Now whenever I’m out of town, I always make it a point to visit a cemetery. To me, they are better than any mountain range, skyline or other popular tourist attraction. They are hidden treasures containing a wealth of information about communities and the people who lived there.
Chances are you have visited a cemetery at some time in your life to pay your respects to a family member or friend, and perhaps you too appreciate the stories represented among the tombstones and monuments.
My travels take me to all over the South and Midwest, sometimes further North, and sometimes around the world! So I have decided to start documenting my cemetery visits with a series of photos in a Sunday feature.
This week’s cemetery is Cementerio General in Santiago, Chile. Santiago is the capital and largest city in Chile and is named after the biblical figure St. James.
Founded 193 years ago in December 1821, this grand and historic cemetery is beyond amazing. It’s impressive, it’s moving, and it will leave you with a sense of gratification you took the time to visit.
With more than 2 million buried here, the number of visitors both inside and outside the cemetery gates was astonishing. It gave me a new appreciation for the people of South America when it comes to paying respects to the dead.
Outside the cemetery walls, the scene was carnival-like. There were countless vendors selling flowers to visitors arriving on buses, by subway and taxi and by personal vehicles. The cemetery even offered valet parking!

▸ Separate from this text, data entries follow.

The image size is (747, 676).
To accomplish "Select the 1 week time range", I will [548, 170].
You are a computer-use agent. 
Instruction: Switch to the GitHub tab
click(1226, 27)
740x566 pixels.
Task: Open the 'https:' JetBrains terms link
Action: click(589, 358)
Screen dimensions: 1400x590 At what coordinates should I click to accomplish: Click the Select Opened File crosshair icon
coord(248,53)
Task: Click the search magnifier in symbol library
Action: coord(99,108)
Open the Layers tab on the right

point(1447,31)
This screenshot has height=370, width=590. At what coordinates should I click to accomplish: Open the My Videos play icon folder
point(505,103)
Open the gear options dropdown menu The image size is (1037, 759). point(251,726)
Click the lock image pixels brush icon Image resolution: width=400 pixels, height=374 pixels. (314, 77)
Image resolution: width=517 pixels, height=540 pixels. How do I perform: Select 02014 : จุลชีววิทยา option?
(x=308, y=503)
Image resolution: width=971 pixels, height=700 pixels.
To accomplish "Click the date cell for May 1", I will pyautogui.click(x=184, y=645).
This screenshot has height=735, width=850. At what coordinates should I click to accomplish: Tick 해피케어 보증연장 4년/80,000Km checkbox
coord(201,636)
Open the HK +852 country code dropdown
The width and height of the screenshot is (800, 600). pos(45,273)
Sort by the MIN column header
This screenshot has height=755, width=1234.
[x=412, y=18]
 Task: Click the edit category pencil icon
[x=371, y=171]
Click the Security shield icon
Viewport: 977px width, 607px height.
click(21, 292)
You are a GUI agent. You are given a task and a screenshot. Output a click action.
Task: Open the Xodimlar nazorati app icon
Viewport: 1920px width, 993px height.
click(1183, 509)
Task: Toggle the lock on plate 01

Inside the gates in select areas were vendors selling everything from drinks and snacks to adornments for graves. Never in my life have I seen such a spectacle at a resting place for the dead, so it made my visit all the more entertaining.
It was interesting how blatant the class distinction was behind the cemetery walls. The south section is made up of mausoleums built in varying architectural styles (French, Italian — there’s even a Mayan Temple!) for the rich while in the northern section you have graves for the ordinary people.
The sheer number of graves crammed into such a limited space reminded me of crowded street corners I have experienced in places like New York City and Tokyo. The mausoleums were stacked high and those who were buried in the ground were packed in tight.
Although not as appealing to the eyes, I will say the visiting family members made my visit to the northern section worthwhile. I witnessed entire families gathered around grave sites to pay honor and respect to loved ones. And we’re not talking a quick 5- or 1o-minute visit. These visits were an all-day affair.
When family members weren’t observing a moment of silence, they were doing a bit of housekeeping, which included such things as washing markers, replacing flowers and photos, and landscaping.
Also located in the northern section was an area filled with dark metal crosses called Patio 29, which is now a national monument.
It’s made up of graves where political prisoners, especially those who mysteriously disappeared during the 1973 Chilean coup d’etat, were buried anonymously. One of those is Chilean singer-songwriter and political activist Victor Jara, whose hands were broken so he could no longer play guitar and who was eventually killed.
At the entrance to the 210-acre cemetery, there’s another memorial built in 1994 to honor those who disappeared or were politically executed under the Pinochet dictatorship. The wall is divided into two sections: one containing the names (about 1,000) of those who disappeared” and the other half containing the names (more than 3,000) of people known to have been executed. Below the marble wall is a stone garden where relatives place mementos and photos of the victims.
The cemetery is home to hundreds of some of the most influential people in Chile. All but two of the deceased presidents of Chile are buried here.
The two most visited memorials in the cemetery are that of former President Salvador Allende and the memorial (mentioned above) to those who “disappeared” during the regime of Augusto Pinochet.
When you cross over into the south section, it feels like you’ve entered a different world. Unlike the lively and highly traveled northern section, it’s very quiet and peaceful with very few locals around. Most of the visitors you see are tourists. However, on the day of my visit I did see a funeral taking place, complete with traditional guitar music. While the mausoleums vary in size in style, some of the family plots had nothing more than a staircase, covered by a metal grate, leading to underground vaults which were kind of spooky!